John T. "Jack" Mullin (1913–1999) was an American pioneer in the field of magnetic tape sound recording and made significant contributions to many other related fields. From his days at Santa Clara University to his death, he displayed a deep appreciation for classical music and an aptitude for electronics and engineering. When he died in 1999, he was buried with a rosary and a reel of magnetic tape. A 2006 documentary movie, Sound Man: WWII to MP3, was made about his life and contributions to sound recording.
Mullin's work with the Signal Corps
By 1943, German engineers had developed a high-quality form of magnetic tape sound recording that was unknown elsewhere. The Nazi radio networks used it to broadcast music and propaganda around the clock.

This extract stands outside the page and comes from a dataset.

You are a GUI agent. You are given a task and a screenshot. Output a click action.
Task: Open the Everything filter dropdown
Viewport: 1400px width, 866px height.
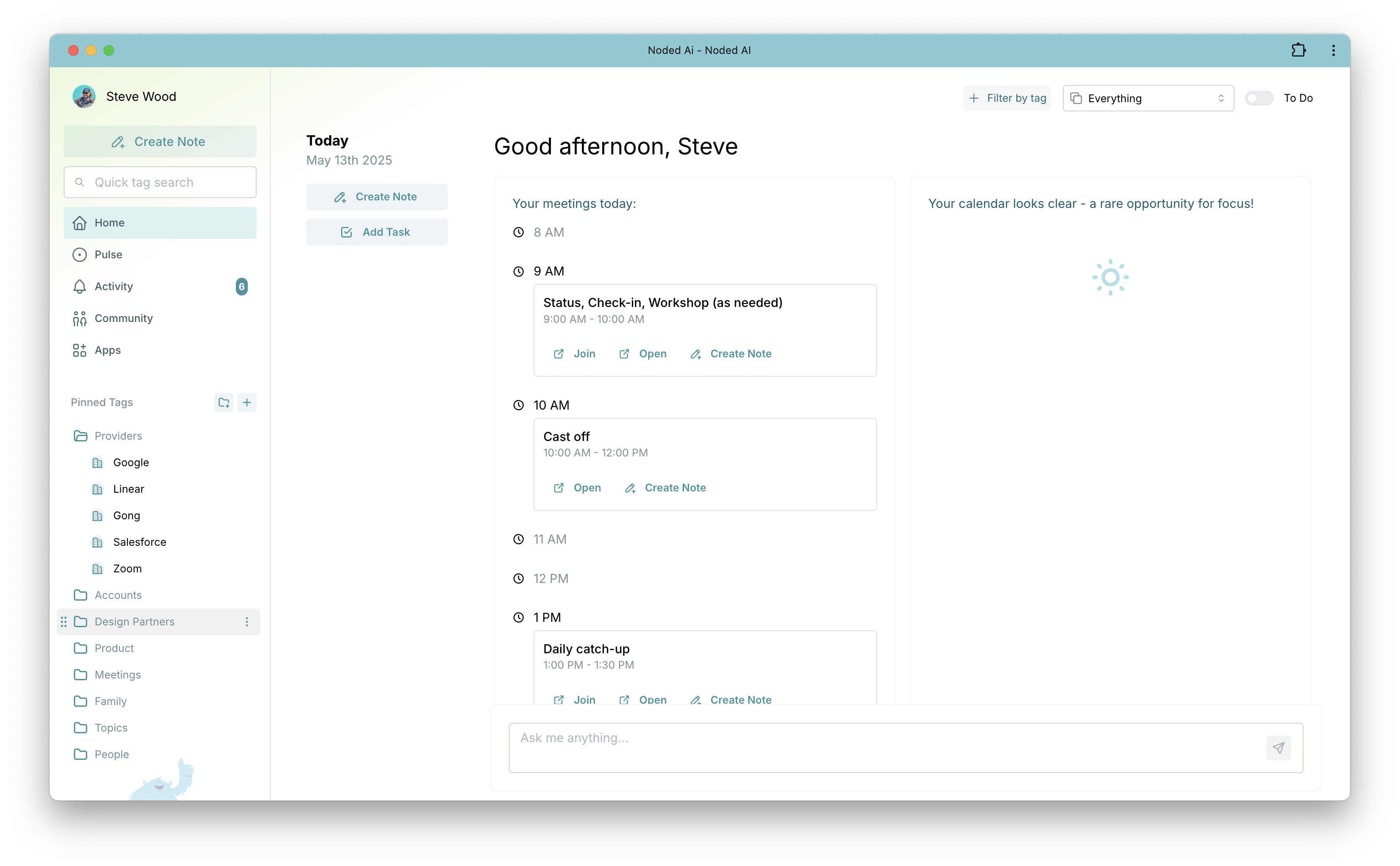(x=1147, y=99)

From their monitoring of Nazi radio broadcasts during World War II, the Allies knew that German radio studios had some new kind of recorder that could reproduce high-fidelity sound in segments of unheard-of length, up to 15 minutes duration. But for several years, they didn't know what these machines were or how they worked, and it was not until Germany fell to the Allies during 1944-45 that the Americans discovered the new magnetic tape recorders. Mullin saw the potential of the new technology and developed it immediately after the war.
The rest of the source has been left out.